>> Begin Provided text

Here we implement a similar surface characterization approach along with dissolved elements analysis to describe an effect of mild and strong alkaline cleaning on the surface chemistry of Zn-Al-Mg coatings at pH 9.3 and 12.7, respectively. Hereby, we investigate alkaline cleaning as a process involving carbonates removal and surface chemistry changes and therefore entail a study of the kinetics of elemental dissolution as well as elemental composition and chemical states conversion on the surface and vertical layering of surface oxides.

Experimental

Chemicals and materials

Zn–Al–Mg coatings (96 wt% Zn, 2.5 wt% Al and 1.5 wt% Mg) were produced by hot-dip galvanizing and subsequential skin-passing on a large-scale plant of voestalpine Stahl GmbH in Linz, Austria. The average coating weight per side was about 45 g m−2, corresponding to a thickness of 6 μm. The substrate was a DX56 low carbon steel. For comparative LEIS measurements non-skin-passed Zn-Al-Mg coatings with average coating weight per side of about 60 g m−2 were additionally used.

Two commercial cleaners were used. Cleaner 1 (Surtec133 from Surtec) is a mild alkaline cleaner with a pH of 9.3, based on phosphates, sodium tetraborate, and anionic and non-ionic tensides. Cleaner 2 (Bonderite C-AK C 72 from Henkel) is a strong alkaline cleaner with a pH of 12.7, which is based on a mixture of alkali-based carbonates and silicates, mixed with salts of organic acids and non-ionic tensides. Cleaner solutions with a concentration of 20 g l−1 were prepared from the powder at 55 °C.

Methods

Infrared reflection absorption spectroscopy (IRRAS) was performed with a Vertex 70 v infrared spectrometer (Bruker, USA) with a LN-MCT wide range detector in the span from 4000 to 400 cm−1. The detector was cooled with liquid nitrogen prior to measurements. Spectra were recorded at an incident angle of 78° with a scan rate of 4 cm−1.

Inductively coupled plasma optical emission spectroscopy (ICP-OES) was carried out with a Spectro Arcos FHX3X system (Ametek, USA) with a vertically mounted torch at an analyte feed rate to the instrument of 30 rpm, generated by the peristaltic pump. The system was calibrated every day before the measurements using standard solutions of Zn, Al and Mg.

>> End Provided text
>> Begin Given data

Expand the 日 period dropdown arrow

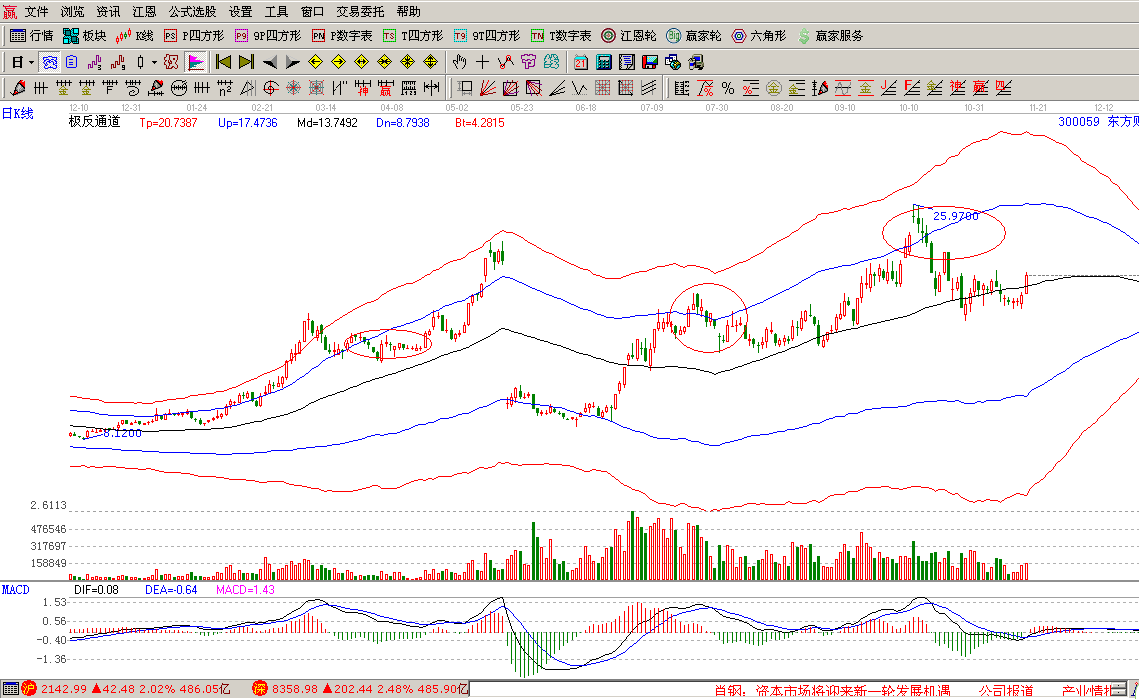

>> End Given data
>> Begin Given data

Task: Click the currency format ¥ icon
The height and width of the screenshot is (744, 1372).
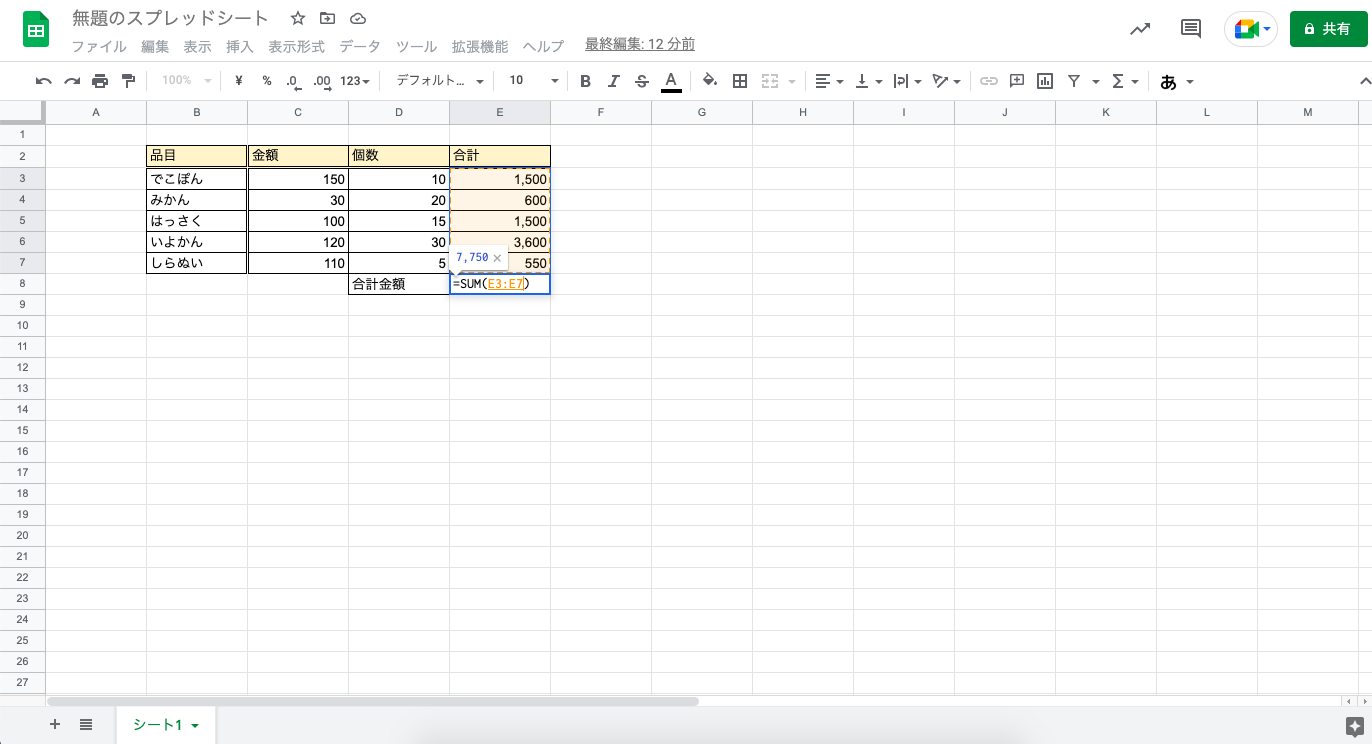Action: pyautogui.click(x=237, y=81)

>> End Given data

Your goal: Rewrite the passage on Zn-Al-Mg coatings from "Infrared reflection absorption" to "rate of 4 cm−1.", changing "liquid nitrogen" to "liquid helium". The entries above are separate material, apart from the passage on Zn-Al-Mg coatings.

Written response:
Infrared reflection absorption spectroscopy (IRRAS) was performed with a Vertex 70 v infrared spectrometer (Bruker, USA) with a LN-MCT wide range detector in the span from 4000 to 400 cm−1. The detector was cooled with liquid helium prior to measurements. Spectra were recorded at an incident angle of 78° with a scan rate of 4 cm−1.